Location
- Trafalgar Street Walworth London, SE17 2TP England

Information
- Type: Academy
- Established: 2014
- Local authority: Southwark
- Trust: South Bank Academies
- Department for Education URN: 140221 Tables
- Ofsted: Reports
- Principal: Annette Moses
- Staff: 122
- Gender: Coeducational
- Age: 11 to 19
- Enrolment: 751
- Colours: Turquoise, black
- Website: https://www.southbankua.org.uk/

= University Academy of Engineering South Bank =

South Bank University Academy (formerly known as University Academy of Engineering South Bank) is a coeducational secondary school and sixth form located in the Walworth area of the London Borough of Southwark, England.

It opened as an academy in 2014 and is part of South Bank Academies (sponsored by London South Bank University).
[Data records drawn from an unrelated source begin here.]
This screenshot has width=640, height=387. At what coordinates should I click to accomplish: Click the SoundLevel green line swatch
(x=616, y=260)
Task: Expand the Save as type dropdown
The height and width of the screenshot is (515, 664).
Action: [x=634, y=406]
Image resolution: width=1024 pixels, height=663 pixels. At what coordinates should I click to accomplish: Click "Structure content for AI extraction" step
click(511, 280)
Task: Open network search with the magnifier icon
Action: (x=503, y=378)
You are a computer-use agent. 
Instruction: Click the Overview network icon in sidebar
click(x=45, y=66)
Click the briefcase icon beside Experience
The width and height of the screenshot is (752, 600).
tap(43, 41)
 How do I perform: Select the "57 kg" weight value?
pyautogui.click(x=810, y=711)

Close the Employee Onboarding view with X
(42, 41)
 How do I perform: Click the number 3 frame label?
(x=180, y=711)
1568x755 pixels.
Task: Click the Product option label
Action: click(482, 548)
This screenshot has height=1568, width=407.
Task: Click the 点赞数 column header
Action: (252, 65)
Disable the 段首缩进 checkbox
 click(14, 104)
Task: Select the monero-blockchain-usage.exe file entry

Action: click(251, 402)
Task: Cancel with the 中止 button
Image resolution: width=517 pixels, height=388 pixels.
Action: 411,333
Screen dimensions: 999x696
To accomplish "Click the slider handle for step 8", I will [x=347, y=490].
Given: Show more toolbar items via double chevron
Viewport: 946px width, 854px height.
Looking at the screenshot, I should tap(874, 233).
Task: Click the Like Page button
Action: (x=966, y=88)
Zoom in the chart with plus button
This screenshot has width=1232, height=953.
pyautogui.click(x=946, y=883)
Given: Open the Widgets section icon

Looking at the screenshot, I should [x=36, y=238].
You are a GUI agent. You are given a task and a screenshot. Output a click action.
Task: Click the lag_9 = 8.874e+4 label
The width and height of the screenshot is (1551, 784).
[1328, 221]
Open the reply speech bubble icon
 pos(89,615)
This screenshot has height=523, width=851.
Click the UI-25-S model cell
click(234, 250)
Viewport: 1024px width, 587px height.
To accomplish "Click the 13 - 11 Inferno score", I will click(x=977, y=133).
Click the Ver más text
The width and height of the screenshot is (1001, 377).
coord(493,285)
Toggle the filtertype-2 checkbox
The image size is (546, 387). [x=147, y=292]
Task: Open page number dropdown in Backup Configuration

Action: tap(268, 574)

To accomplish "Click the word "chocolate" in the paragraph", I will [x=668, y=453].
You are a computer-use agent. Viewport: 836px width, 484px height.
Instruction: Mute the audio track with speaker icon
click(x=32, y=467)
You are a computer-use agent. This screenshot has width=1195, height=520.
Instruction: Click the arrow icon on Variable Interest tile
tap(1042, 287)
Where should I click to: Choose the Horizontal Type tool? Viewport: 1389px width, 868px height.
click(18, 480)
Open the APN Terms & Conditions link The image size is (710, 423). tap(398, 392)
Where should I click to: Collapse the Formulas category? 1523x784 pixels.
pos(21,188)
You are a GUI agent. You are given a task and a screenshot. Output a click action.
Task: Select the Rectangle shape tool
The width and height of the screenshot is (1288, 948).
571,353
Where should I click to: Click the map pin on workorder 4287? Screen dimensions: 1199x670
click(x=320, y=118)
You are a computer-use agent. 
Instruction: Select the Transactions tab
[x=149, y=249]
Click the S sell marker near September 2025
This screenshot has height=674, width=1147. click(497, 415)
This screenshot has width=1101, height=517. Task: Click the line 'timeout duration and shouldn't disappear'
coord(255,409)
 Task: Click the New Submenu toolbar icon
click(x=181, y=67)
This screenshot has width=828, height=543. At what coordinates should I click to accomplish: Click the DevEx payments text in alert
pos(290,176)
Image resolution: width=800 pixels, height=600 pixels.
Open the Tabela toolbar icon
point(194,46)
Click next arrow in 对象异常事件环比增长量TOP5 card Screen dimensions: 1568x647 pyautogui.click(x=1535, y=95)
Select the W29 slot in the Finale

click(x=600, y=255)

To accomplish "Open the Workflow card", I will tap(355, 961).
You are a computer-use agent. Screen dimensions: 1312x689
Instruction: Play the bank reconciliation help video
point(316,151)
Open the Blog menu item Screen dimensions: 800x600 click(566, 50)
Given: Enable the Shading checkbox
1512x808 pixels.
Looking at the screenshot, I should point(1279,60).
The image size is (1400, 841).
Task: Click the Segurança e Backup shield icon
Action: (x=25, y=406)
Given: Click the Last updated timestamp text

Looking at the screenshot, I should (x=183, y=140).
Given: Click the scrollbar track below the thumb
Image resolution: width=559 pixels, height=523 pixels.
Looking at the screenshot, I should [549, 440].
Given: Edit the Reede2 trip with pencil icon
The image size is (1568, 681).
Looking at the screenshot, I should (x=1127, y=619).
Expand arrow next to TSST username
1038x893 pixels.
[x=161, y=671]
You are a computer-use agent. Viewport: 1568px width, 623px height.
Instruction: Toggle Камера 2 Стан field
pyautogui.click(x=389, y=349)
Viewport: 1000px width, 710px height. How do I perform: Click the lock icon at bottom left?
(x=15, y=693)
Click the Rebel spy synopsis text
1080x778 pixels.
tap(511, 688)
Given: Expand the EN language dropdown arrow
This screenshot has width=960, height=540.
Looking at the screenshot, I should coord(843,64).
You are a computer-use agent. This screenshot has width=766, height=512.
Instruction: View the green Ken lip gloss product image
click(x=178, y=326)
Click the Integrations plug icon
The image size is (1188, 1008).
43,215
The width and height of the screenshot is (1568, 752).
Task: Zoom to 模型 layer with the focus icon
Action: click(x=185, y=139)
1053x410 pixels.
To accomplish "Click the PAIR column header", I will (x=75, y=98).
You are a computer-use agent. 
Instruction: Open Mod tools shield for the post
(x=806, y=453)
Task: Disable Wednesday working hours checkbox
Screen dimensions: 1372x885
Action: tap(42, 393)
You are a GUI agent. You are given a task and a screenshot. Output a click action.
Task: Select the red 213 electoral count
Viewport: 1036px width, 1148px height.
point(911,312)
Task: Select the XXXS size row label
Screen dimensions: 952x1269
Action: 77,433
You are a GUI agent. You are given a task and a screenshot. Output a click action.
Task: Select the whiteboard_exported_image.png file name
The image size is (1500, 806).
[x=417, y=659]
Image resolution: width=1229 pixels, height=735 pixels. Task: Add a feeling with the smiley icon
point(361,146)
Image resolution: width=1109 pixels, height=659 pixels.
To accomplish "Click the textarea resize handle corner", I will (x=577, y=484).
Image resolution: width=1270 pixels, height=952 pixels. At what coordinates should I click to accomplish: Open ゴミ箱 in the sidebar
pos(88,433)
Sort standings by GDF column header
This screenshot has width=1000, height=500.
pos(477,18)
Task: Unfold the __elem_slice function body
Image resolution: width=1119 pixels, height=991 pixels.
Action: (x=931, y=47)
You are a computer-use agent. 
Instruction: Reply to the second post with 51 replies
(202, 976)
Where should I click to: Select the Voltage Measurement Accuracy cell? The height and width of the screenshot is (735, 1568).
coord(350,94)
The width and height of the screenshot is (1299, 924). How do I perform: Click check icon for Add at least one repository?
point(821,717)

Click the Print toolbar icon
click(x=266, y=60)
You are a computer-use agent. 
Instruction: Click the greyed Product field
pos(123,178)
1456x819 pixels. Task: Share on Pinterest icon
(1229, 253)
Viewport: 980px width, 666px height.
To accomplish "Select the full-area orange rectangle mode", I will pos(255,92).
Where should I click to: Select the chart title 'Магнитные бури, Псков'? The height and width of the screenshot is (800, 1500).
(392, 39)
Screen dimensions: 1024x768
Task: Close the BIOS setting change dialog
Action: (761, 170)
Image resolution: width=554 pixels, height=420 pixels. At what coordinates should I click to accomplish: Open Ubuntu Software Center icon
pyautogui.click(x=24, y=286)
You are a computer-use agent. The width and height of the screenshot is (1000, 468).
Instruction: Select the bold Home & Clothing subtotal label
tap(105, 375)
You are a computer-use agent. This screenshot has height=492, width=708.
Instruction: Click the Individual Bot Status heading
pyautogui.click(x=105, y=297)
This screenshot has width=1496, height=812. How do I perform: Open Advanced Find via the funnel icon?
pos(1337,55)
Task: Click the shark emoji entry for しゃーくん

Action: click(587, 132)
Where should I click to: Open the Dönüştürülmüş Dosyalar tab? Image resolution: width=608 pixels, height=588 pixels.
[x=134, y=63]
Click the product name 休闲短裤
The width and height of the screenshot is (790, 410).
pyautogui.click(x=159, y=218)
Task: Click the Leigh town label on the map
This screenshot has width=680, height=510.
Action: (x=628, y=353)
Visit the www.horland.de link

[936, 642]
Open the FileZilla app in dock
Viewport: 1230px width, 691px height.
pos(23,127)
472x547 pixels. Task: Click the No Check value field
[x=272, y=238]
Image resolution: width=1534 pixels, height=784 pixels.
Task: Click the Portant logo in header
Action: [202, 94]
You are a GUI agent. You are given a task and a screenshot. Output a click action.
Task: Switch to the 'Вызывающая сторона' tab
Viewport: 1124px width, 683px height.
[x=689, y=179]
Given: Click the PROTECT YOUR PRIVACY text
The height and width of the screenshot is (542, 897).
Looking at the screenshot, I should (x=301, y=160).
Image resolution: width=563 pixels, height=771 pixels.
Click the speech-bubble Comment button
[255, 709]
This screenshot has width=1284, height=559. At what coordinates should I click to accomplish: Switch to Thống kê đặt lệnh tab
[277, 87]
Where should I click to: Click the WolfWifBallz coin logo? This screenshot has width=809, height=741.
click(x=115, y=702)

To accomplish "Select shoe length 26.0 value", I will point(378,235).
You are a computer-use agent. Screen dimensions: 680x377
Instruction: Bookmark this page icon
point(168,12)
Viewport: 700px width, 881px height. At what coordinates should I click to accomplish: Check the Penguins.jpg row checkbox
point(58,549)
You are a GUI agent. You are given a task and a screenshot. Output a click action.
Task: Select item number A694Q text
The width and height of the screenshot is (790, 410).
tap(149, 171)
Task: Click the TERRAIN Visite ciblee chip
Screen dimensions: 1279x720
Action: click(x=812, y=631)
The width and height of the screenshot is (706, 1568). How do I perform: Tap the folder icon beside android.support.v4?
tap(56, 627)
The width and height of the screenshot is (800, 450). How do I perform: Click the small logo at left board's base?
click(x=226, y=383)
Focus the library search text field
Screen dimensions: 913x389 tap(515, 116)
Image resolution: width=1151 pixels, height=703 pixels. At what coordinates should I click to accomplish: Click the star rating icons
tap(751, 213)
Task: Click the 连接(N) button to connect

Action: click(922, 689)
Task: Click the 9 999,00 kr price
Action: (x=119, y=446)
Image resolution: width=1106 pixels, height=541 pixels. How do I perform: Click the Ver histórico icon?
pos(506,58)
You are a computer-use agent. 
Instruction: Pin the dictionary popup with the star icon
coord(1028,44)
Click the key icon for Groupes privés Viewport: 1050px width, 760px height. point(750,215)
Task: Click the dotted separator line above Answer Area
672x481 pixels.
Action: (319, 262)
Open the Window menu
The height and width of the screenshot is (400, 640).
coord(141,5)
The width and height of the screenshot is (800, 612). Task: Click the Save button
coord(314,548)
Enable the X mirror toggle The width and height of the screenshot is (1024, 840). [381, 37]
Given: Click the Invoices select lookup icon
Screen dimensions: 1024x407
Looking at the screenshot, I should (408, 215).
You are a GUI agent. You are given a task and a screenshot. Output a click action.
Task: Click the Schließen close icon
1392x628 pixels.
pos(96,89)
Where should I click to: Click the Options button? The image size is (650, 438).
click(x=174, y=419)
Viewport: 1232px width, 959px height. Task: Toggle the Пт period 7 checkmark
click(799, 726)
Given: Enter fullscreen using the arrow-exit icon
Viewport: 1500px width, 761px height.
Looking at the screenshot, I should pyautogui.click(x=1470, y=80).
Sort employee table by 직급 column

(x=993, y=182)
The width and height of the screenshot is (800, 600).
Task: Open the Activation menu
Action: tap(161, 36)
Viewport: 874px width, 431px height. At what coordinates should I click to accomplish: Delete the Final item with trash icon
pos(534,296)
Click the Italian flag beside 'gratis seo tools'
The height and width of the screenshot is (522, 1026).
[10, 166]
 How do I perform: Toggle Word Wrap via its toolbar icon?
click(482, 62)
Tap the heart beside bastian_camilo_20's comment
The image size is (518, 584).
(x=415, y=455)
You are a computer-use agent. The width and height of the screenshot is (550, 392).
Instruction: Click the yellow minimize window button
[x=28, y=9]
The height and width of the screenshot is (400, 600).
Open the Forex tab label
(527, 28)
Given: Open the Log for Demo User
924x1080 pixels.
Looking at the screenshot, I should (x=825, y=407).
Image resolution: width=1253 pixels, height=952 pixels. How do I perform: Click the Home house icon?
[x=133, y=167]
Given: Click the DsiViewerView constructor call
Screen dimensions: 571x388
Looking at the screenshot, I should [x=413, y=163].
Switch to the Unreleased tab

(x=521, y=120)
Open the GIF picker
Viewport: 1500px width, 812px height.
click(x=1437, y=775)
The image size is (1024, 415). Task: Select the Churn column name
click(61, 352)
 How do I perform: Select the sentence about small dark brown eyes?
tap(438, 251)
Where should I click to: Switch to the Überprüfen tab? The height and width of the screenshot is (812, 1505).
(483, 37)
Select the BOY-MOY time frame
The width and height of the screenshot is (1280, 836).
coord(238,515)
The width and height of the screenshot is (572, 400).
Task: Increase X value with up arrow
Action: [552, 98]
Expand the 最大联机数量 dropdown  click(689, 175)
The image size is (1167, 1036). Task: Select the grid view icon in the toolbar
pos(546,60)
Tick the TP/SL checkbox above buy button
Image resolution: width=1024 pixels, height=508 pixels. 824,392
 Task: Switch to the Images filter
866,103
It was re-founded as South Bank University Academy in 2021. The school is no longer specialist in engineering.

The school is part of the London South Bank University Group. The LSBU Group also includes its sister school, South Bank UTC, as well as London South Bank Technical College and Lambeth College.

A 2017 Ofsted report rated the school as "Good", with the school again rated "Good" in June 2022.

The school enrols 751 students, of which 70.9% are boys, 29.1% are girls .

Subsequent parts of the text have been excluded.